**Your goal:** Render every line of the records below as a Markdown table with the columns No. and Line, numbering the rows and leaving out blank lines.

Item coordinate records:
....

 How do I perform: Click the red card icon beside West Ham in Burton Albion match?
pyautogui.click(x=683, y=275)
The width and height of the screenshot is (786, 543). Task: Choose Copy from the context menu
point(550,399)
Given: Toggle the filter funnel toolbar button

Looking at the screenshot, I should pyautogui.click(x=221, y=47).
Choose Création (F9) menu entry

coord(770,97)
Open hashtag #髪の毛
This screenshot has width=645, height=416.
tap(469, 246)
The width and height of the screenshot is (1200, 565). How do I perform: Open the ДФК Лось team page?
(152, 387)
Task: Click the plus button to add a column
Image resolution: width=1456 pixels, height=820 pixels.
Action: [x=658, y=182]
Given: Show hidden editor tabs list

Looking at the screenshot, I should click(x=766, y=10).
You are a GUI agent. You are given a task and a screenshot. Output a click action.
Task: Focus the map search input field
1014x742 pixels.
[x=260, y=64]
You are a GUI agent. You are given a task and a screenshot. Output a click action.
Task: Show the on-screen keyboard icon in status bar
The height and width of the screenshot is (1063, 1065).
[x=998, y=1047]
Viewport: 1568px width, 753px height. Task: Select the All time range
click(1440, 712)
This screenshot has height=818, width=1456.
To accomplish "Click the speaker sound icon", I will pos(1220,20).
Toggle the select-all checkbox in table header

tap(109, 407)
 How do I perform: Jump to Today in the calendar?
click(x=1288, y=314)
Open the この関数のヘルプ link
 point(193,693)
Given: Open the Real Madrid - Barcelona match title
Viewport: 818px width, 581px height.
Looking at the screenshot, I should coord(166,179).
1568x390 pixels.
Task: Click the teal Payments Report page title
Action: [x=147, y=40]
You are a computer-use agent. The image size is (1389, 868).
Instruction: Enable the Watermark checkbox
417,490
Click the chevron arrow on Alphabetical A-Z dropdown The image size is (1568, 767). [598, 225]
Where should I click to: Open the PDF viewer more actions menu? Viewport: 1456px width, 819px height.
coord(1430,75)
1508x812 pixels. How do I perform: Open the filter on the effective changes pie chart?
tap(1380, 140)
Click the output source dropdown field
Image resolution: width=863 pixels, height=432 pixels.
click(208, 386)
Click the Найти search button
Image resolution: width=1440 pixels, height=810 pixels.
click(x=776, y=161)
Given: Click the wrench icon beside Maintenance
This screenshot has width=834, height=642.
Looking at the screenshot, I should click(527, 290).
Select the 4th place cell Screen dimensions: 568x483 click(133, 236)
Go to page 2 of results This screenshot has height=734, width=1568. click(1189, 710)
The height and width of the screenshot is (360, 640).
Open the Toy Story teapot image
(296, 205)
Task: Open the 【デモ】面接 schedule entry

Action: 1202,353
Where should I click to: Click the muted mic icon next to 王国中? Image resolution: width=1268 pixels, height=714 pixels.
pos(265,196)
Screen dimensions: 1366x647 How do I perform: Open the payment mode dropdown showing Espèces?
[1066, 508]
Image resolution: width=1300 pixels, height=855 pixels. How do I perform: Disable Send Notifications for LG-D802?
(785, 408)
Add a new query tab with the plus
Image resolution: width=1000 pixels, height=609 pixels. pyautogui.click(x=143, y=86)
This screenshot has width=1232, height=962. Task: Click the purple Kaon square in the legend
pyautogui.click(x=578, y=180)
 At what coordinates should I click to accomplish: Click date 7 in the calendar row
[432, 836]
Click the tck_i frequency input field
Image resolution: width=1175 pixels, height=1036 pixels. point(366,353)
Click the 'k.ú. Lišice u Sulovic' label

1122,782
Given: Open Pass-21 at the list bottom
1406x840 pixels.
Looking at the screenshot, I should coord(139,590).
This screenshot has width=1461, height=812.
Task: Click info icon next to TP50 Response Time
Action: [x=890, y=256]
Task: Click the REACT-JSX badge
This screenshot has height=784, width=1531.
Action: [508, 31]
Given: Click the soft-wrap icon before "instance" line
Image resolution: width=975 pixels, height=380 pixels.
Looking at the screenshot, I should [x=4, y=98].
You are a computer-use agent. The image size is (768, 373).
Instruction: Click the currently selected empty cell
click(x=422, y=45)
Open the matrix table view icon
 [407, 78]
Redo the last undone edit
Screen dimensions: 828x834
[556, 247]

....

**Exercise response:**
| No. | Line |
|---|---|
| 1 |  How do I perform: Click the red card icon beside West Ham in Burton Albion match? |
| 2 | pyautogui.click(x=683, y=275) |
| 3 | The width and height of the screenshot is (786, 543). Task: Choose Copy from the context menu |
| 4 | point(550,399) |
| 5 | Given: Toggle the filter funnel toolbar button |
| 6 | Looking at the screenshot, I should pyautogui.click(x=221, y=47). |
| 7 | Choose Création (F9) menu entry |
| 8 | coord(770,97) |
| 9 | Open hashtag #髪の毛 |
| 10 | This screenshot has width=645, height=416. |
| 11 | tap(469, 246) |
| 12 | The width and height of the screenshot is (1200, 565). How do I perform: Open the ДФК Лось team page? |
| 13 | (152, 387) |
| 14 | Task: Click the plus button to add a column |
| 15 | Image resolution: width=1456 pixels, height=820 pixels. |
| 16 | Action: [x=658, y=182] |
| 17 | Given: Show hidden editor tabs list |
| 18 | Looking at the screenshot, I should click(x=766, y=10). |
| 19 | You are a GUI agent. You are given a task and a screenshot. Output a click action. |
| 20 | Task: Focus the map search input field |
| 21 | 1014x742 pixels. |
| 22 | [x=260, y=64] |
| 23 | You are a GUI agent. You are given a task and a screenshot. Output a click action. |
| 24 | Task: Show the on-screen keyboard icon in status bar |
| 25 | The height and width of the screenshot is (1063, 1065). |
| 26 | [x=998, y=1047] |
| 27 | Viewport: 1568px width, 753px height. Task: Select the All time range |
| 28 | click(1440, 712) |
| 29 | This screenshot has height=818, width=1456. |
| 30 | To accomplish "Click the speaker sound icon", I will pos(1220,20). |
| 31 | Toggle the select-all checkbox in table header |
| 32 | tap(109, 407) |
| 33 |  How do I perform: Jump to Today in the calendar? |
| 34 | click(x=1288, y=314) |
| 35 | Open the この関数のヘルプ link |
| 36 |  point(193,693) |
| 37 | Given: Open the Real Madrid - Barcelona match title |
| 38 | Viewport: 818px width, 581px height. |
| 39 | Looking at the screenshot, I should coord(166,179). |
| 40 | 1568x390 pixels. |
| 41 | Task: Click the teal Payments Report page title |
| 42 | Action: [x=147, y=40] |
| 43 | You are a computer-use agent. The image size is (1389, 868). |
| 44 | Instruction: Enable the Watermark checkbox |
| 45 | 417,490 |
| 46 | Click the chevron arrow on Alphabetical A-Z dropdown The image size is (1568, 767). [598, 225] |
| 47 | Where should I click to: Open the PDF viewer more actions menu? Viewport: 1456px width, 819px height. |
| 48 | coord(1430,75) |
| 49 | 1508x812 pixels. How do I perform: Open the filter on the effective changes pie chart? |
| 50 | tap(1380, 140) |
| 51 | Click the output source dropdown field |
| 52 | Image resolution: width=863 pixels, height=432 pixels. |
| 53 | click(208, 386) |
| 54 | Click the Найти search button |
| 55 | Image resolution: width=1440 pixels, height=810 pixels. |
| 56 | click(x=776, y=161) |
| 57 | Given: Click the wrench icon beside Maintenance |
| 58 | This screenshot has width=834, height=642. |
| 59 | Looking at the screenshot, I should click(527, 290). |
| 60 | Select the 4th place cell Screen dimensions: 568x483 click(133, 236) |
| 61 | Go to page 2 of results This screenshot has height=734, width=1568. click(1189, 710) |
| 62 | The height and width of the screenshot is (360, 640). |
| 63 | Open the Toy Story teapot image |
| 64 | (296, 205) |
| 65 | Task: Open the 【デモ】面接 schedule entry |
| 66 | Action: 1202,353 |
| 67 | Where should I click to: Click the muted mic icon next to 王国中? Image resolution: width=1268 pixels, height=714 pixels. |
| 68 | pos(265,196) |
| 69 | Screen dimensions: 1366x647 How do I perform: Open the payment mode dropdown showing Espèces? |
| 70 | [1066, 508] |
| 71 | Image resolution: width=1300 pixels, height=855 pixels. How do I perform: Disable Send Notifications for LG-D802? |
| 72 | (785, 408) |
| 73 | Add a new query tab with the plus |
| 74 | Image resolution: width=1000 pixels, height=609 pixels. pyautogui.click(x=143, y=86) |
| 75 | This screenshot has width=1232, height=962. Task: Click the purple Kaon square in the legend |
| 76 | pyautogui.click(x=578, y=180) |
| 77 |  At what coordinates should I click to accomplish: Click date 7 in the calendar row |
| 78 | [432, 836] |
| 79 | Click the tck_i frequency input field |
| 80 | Image resolution: width=1175 pixels, height=1036 pixels. point(366,353) |
| 81 | Click the 'k.ú. Lišice u Sulovic' label |
| 82 | 1122,782 |
| 83 | Given: Open Pass-21 at the list bottom |
| 84 | 1406x840 pixels. |
| 85 | Looking at the screenshot, I should coord(139,590). |
| 86 | This screenshot has width=1461, height=812. |
| 87 | Task: Click info icon next to TP50 Response Time |
| 88 | Action: [x=890, y=256] |
| 89 | Task: Click the REACT-JSX badge |
| 90 | This screenshot has height=784, width=1531. |
| 91 | Action: [508, 31] |
| 92 | Given: Click the soft-wrap icon before "instance" line |
| 93 | Image resolution: width=975 pixels, height=380 pixels. |
| 94 | Looking at the screenshot, I should [x=4, y=98]. |
| 95 | You are a computer-use agent. The image size is (768, 373). |
| 96 | Instruction: Click the currently selected empty cell |
| 97 | click(x=422, y=45) |
| 98 | Open the matrix table view icon |
| 99 |  [407, 78] |
| 100 | Redo the last undone edit |
| 101 | Screen dimensions: 828x834 |
| 102 | [556, 247] |